Page text ::
The present invention relates generally to apparatuses for heating food products. More specifically, the present invention is an apparatus for evenly heating or reheating flat baked or cooked food. The present invention is specifically designed for heating or reheating cookies, biscuits, etc. However, the present invention is not limited to this option, and it may further be adapted for different purposes.
A cookie is a baked or cooked food that is typically small, flat, and sweet. It usually contains flour, sugar, and some type of oil or fat. It may include ingredients such as raisins, oats, chocolate chips, nuts, or any other ingredients that are desired by users. Cookies are popular worldwide because they are easy to bake, convenient to store, and have characteristic texture and taste.
Many people prefer warm cookies and choose to heat or reheat cookies in a microwave for a couple of seconds. However, like other microwaved food, cookies heated in the microwave usually have a deteriorated taste and thus are not comparable to freshly-baked ones.
Therefore, it is an objective of the present invention to provide a food heating apparatus that overcomes the problems set forth above.
In a first aspect of the present invention, a food heating apparatus comprises a housing, a conveyor assembly, a first heating element, a second heating element, a control unit, and a power source. The housing comprises a base portion and a top portion. The base portion forms a first interior space in which the conveyor assembly is located. The top portion forms a second interior space in which the second heating element is located. The top portion further forms a tunnel. The tunnel comprises an entrance and an exit. The conveyor assembly comprises a belt, a motor, a driving pulley, and a driven pulley. The belt comprises an upper food-carrying run and a lower return run. The driving pulley comprises a first cylindrical body and a driving pulley shaft. The driven pulley comprises a driven pulley shaft and a second cylindrical body that is substantially of the same diameter as the first cylindrical body. The motor is electrically connected to the power source and comprises an output shaft which is connected to the driving pulley shaft. The control unit comprises a control circuit that is configured to control a speed of the motor.

Requirements ::
(1) In the cookie heater text, what does the control circuit control?
(2) Translate this sentence from the cookie heater text into Spanish: "The housing comprises a base portion and a top portion."
(3) Pick up the cookie heater text after its last sentence and continue it.

Dataset section ::
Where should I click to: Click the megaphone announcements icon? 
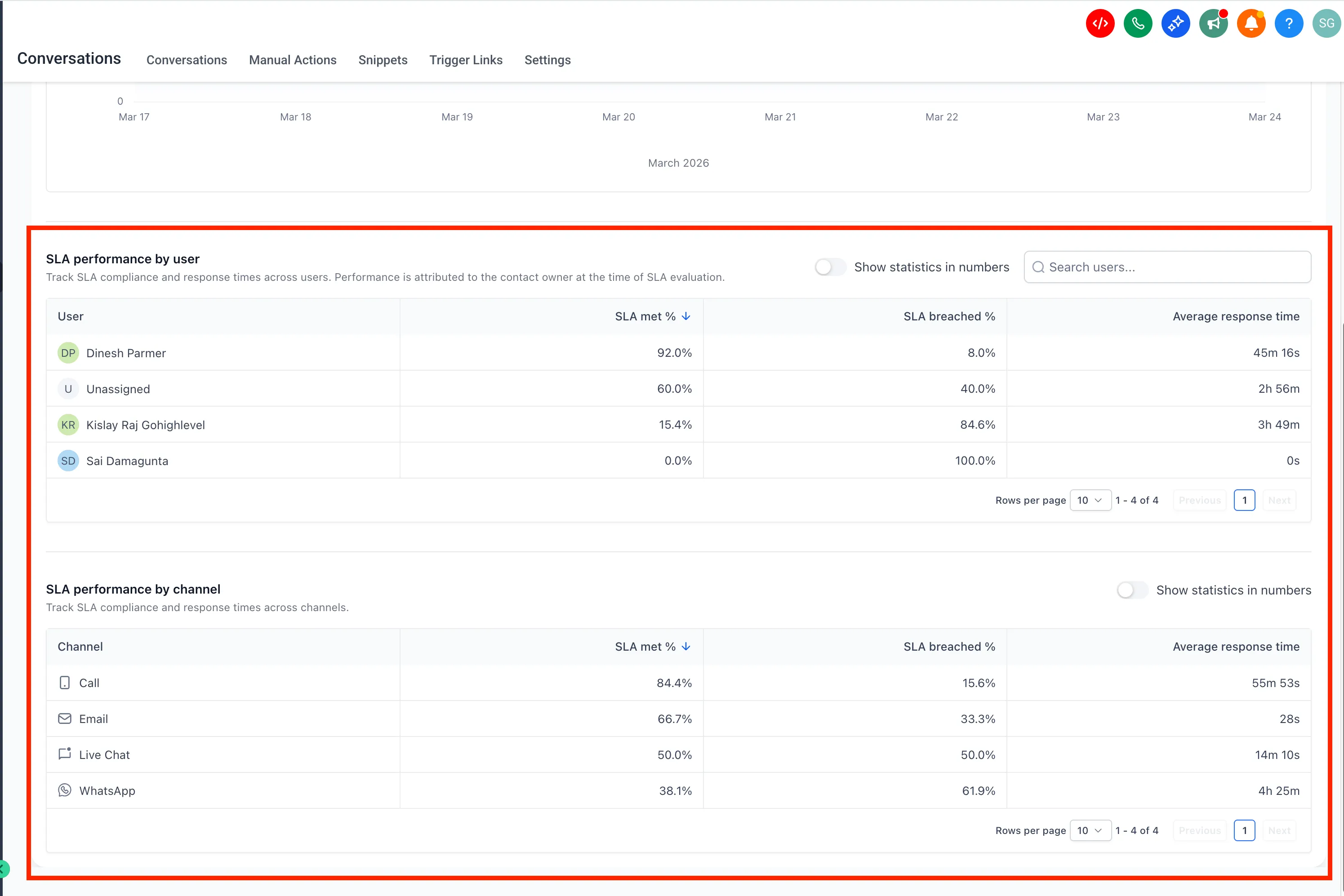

Answers to the tasks ::
(1) The speed of the motor.

(2) La carcasa comprende una porción de base y una porción superior.

(3)
In a second aspect of the present invention, a food heating apparatus comprises a housing, a conveyor assembly, a first heating element, a second heating element, a control unit, and a power source. The housing comprises a base portion and a top portion. The base portion forms a first interior space in which the conveyor assembly is located. The top portion forms a second interior space in which the second heating element is located. The top portion further forms a tunnel. The tunnel comprises an entrance and an exit. The conveyor assembly comprises a belt, a motor, a driving pulley, a driven pulley, and a tensioning mechanism. The belt comprises an upper food-carrying run and a lower return run. The driving pulley comprises a first cylindrical body and a driving pulley shaft. The driven pulley comprises a driven pulley shaft and a second cylindrical body that is substantially of the same diameter as the first cylindrical body. The motor is electrically connected to the power source and comprises an output shaft which is connected to the driving pulley shaft. The tensioning mechanism comprises a first tensioning assembly and a second tensioning assembly. The first tensioning assembly and the second tensioning assembly are arranged on opposite ends of the driven pulley shaft, respectively. Each of the first tensioning assembly and the second tensioning assembly comprises a frame, a movable block, and a spring. Each frame comprises a groove with an expanded section and a reduced section. Each movable block moves linearly in respective expanded section and comprises a hole to receive an end of the driven pulley shaft. Each spring is, at one end, connected to respective movable block and, at an opposite end, engages an end wall of the reduced section. The control unit comprises a control circuit that is configured to control the speed of the motor.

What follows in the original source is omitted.